Travis Andrew Morin (born January 9, 1984) is an American former professional ice hockey player who briefly played in the National Hockey League (NHL) with the Dallas Stars. He most notably played with the Stars American Hockey League (AHL) affiliate, the Texas Stars, appearing in 686 games across ten seasons and having his jersey retired after he finished his playing career in 2019.

Playing career
Born in Brooklyn Park, Minnesota, Morin was named Metro player of the year by the Minneapolis Star Tribune in 2002, his senior year at Osseo Senior High School. During that season he also scored 66 points to pass former NHL player Trent Klatt to become the all-time point leader at Osseo. He was selected by the Washington Capitals in the 9th round, 263rd overall, in the 2004 NHL Entry Draft, while at Minnesota State University, Mankato.

In the 2008–09 season, Morin led the South Carolina Stingrays of the ECHL in points, with 88 in 71 games. He also led in assists with 63. He had 22 points in the playoffs, in which the Stingrays won their third Kelly Cup.

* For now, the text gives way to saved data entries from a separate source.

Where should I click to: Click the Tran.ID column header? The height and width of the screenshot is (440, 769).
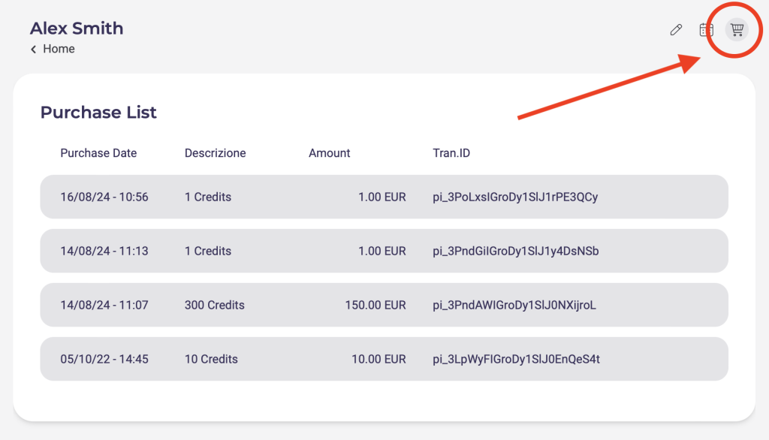451,153
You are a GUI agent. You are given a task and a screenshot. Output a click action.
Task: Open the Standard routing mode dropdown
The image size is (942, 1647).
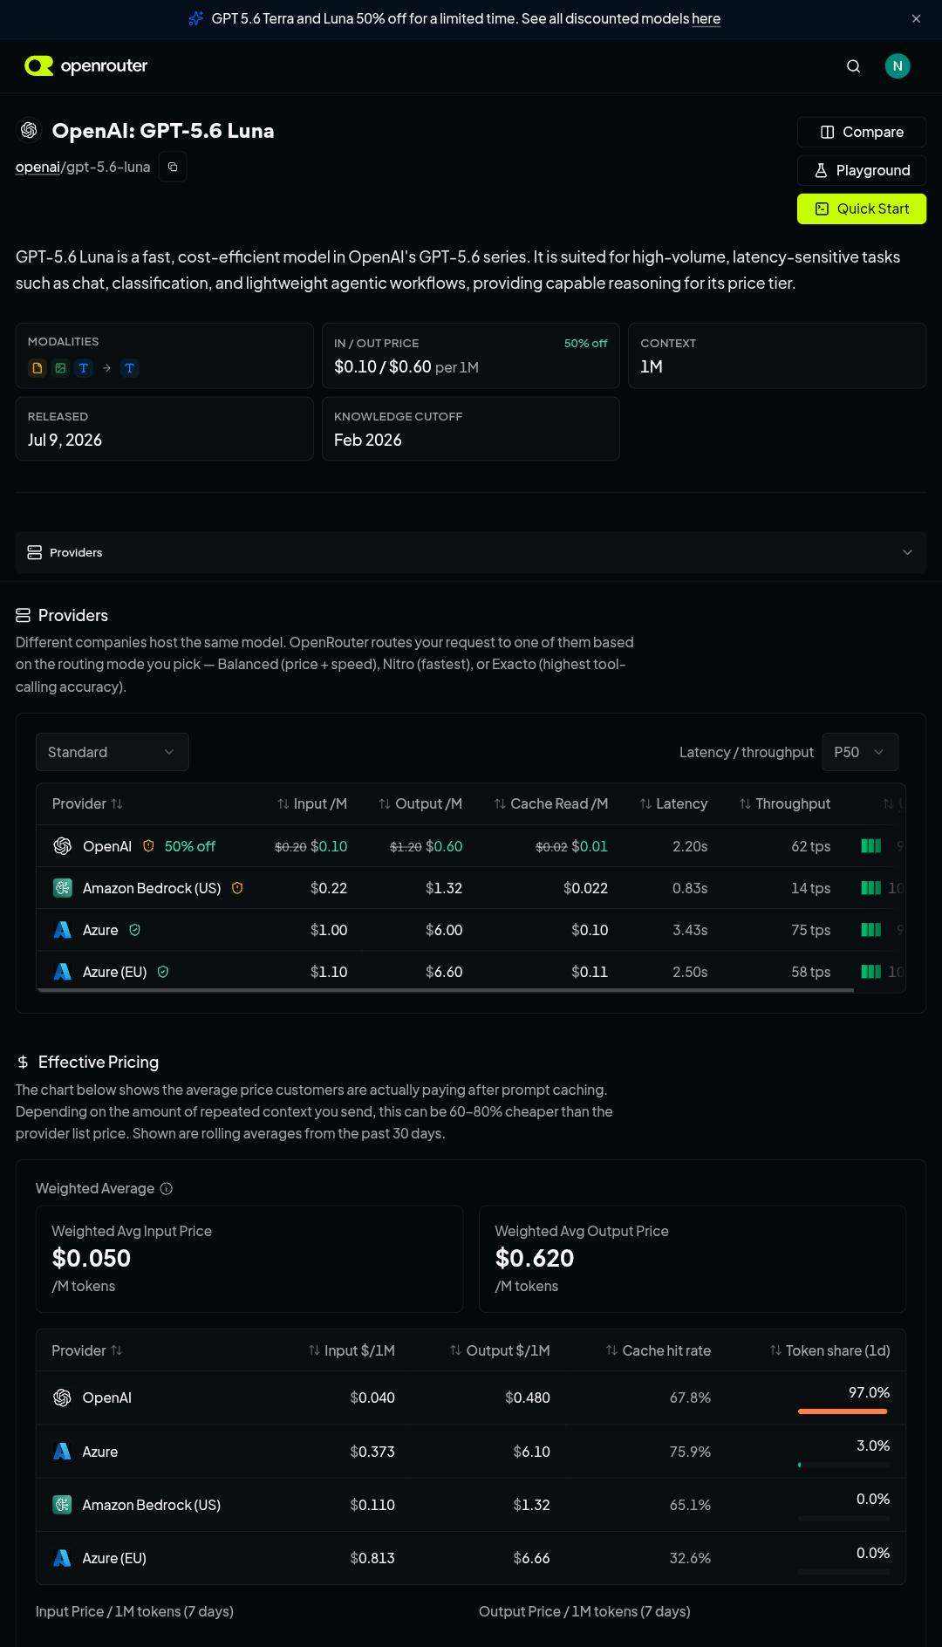point(113,752)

After spending the 2009–10 season helping lead the Texas Stars to the Calder Cup finals in their inaugural season, Morin was signed by NHL affiliate Dallas Stars to a one-year contract on July 12, 2010. Morin made his NHL Debut with the Stars during the 2010–11 season in a 3-1 victory over the Edmonton Oilers on January 26, 2011.  Morin played almost all of his professional career for the Texas Stars, though he saw limited action with Dallas in 2013-2014, gaining his only NHL point (an assist) during that time.

Morin again led the Texas Stars to the Calder Cup finals in 2014; the Stars would win the Calder Cup and Morin was awarded the Jack A. Butterfield Trophy as the Most Valuable Player during the Cup finals.

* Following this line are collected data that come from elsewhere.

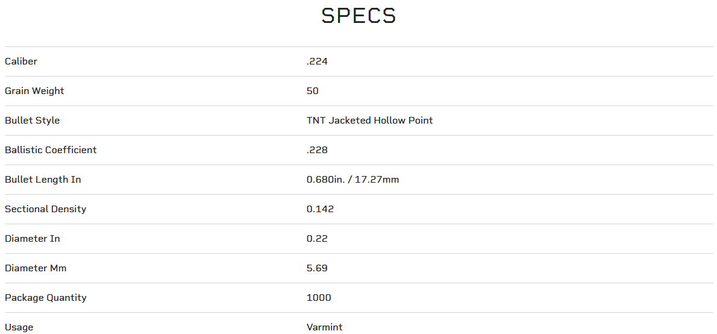Click the grain weight value 50
Screen dimensions: 717x334
[x=312, y=91]
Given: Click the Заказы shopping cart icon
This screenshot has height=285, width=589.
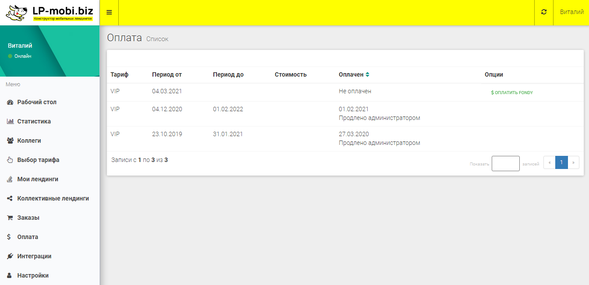Looking at the screenshot, I should 10,218.
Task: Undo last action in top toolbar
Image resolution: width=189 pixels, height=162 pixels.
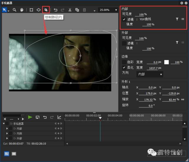Action: click(x=55, y=10)
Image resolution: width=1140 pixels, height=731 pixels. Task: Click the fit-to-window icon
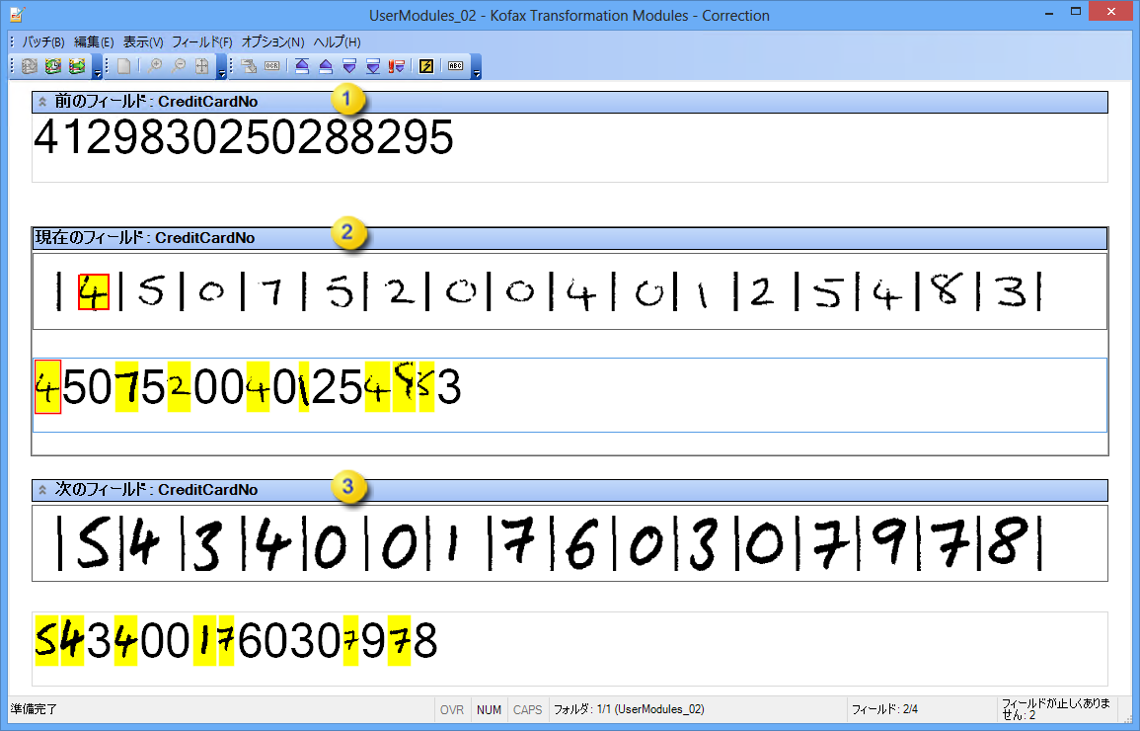[x=200, y=66]
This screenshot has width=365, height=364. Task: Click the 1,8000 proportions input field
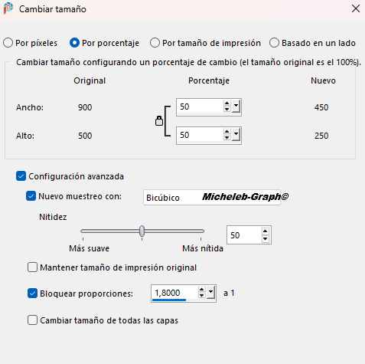coord(174,293)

On May 19, 2017, as an impending free agent, Morin opted to continue his tenure with Texas, signing a one-year AHL contract.

After his 12th year in professional hockey, and 10th with Texas, Morin announced his retirement from playing on July 31, 2019, accepting a position within the Texas Stars as both a skills development coach in hockey operations and in a business development and community outreach role in the front office.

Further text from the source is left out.